Correctness of applied solution?

D

dmitriyecho2012-09-16 17:09:34

MySQL

dmitriyecho, 2012-09-16 17:09:34

Hello.
So, given:
A certain base of entities, with about 15 text fields and 15-20 int fields.
The expected maximum volume is about 30 million lines.
Also to the main table there are a dozen small tables associated with it mm, i.e. link tables with some directories, tk. the values of some attributes of an entity can be multiple and a selection can be made on them.
Output load - no more than 2-3 thousand search queries per day.
Input load - 100-200 entries per day or less.
I use Mysql as a database.
The main question is whether it is necessary to use sharding with such a volume with the following architecture:
- Search in text fields and directories is carried out by the sphinx.
— Search in fields with numeric values will be carried out using index tables, in which there will be 2 inta
: entity id and dictionary value id.
- Entity data required to form lists (main fields such as title, short description, etc.) are cached in memcached for all 30 million, the cache is updated when the entity changes.
- Direct selection from the main table will be carried out only by the Primary key, which is a unique numeric identifier of the int or bigint type
Well, questions.
1. Should sharding of the entity table be used for such loads, or is 30 million with the specified data not a problem?
2. Should the entity table be denormalized into two - with ints and with text data and not mess with extra index tables for searching and search directly on the table with ints?

Reply

Answer the question

In order to leave comments, you need to log in

2 answer(s)

A

Anton Dyachuk, 2012-09-17
@Renius

1. 30 million rows and 200 records per day
150,000 days - 410 years
Taking into account "a dozen small related tables" 41 years, even in this case, the records will become obsolete
2. A sane structure, with competent indexes will give you performance comparable to 1k records and 10m.
3. Table denormalization can be useful for organizing an efficient index system.
4. 86400 seconds per day, 8640 requests per day can be processed by your system, even if the request duration reaches 10 seconds.
5. Pay attention to what the result of the sample will be, can the result of each sample contain 1m records?
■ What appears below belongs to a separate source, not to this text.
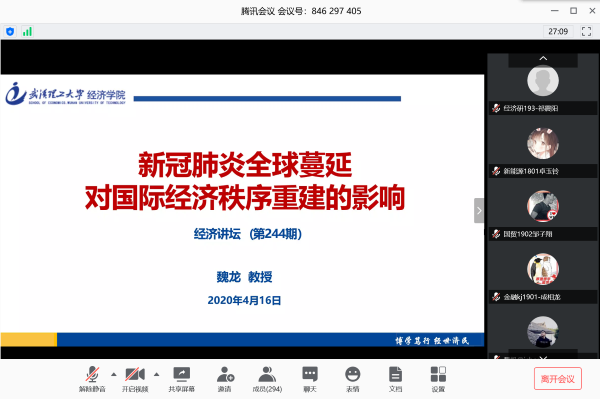Viewport: 600px width, 399px height.
Task: Open the invite participants icon
Action: pyautogui.click(x=225, y=379)
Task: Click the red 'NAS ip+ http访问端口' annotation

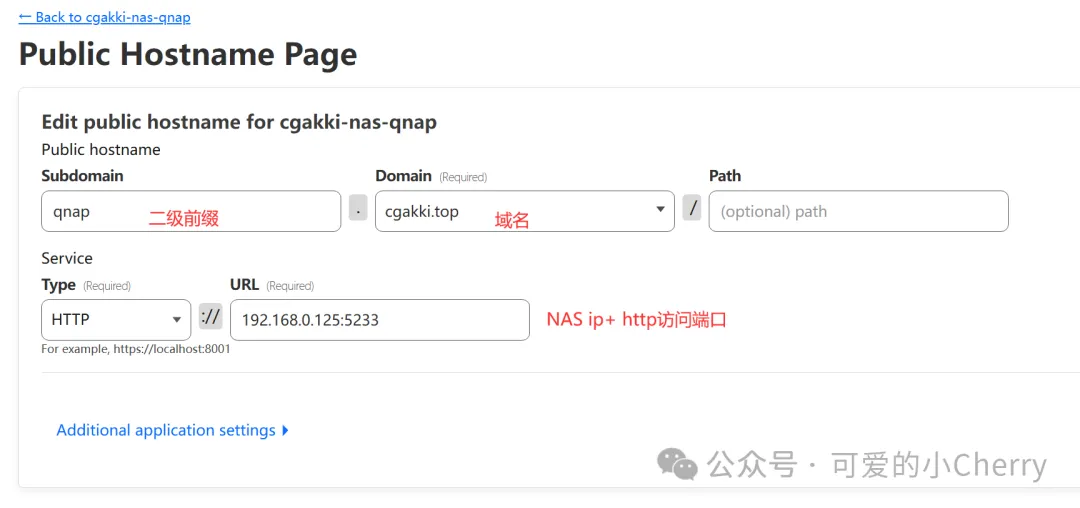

Limit results.
6. Sharding is necessary for heavy loads, in the case of thousands of records per day, sharding, as it seems to me, is not needed.
7. With such a volume, the database will take approximately 15-150GB, again, it seems to me that sharding is not needed again.

B

bolnikh, 2012-09-16
@bolnikh

Hello
According to the description, the load is small. So the question is “can the system handle the load”?
If so, then you don't need to touch it. Data growth is insignificant.
If not, then a solution must be found. Perhaps it will be sharding, perhaps something else - add memory, ssd disk, etc.
If a significant increase in load is planned, then we should try to assemble another such machine and load it. Withstand the planned load - approx.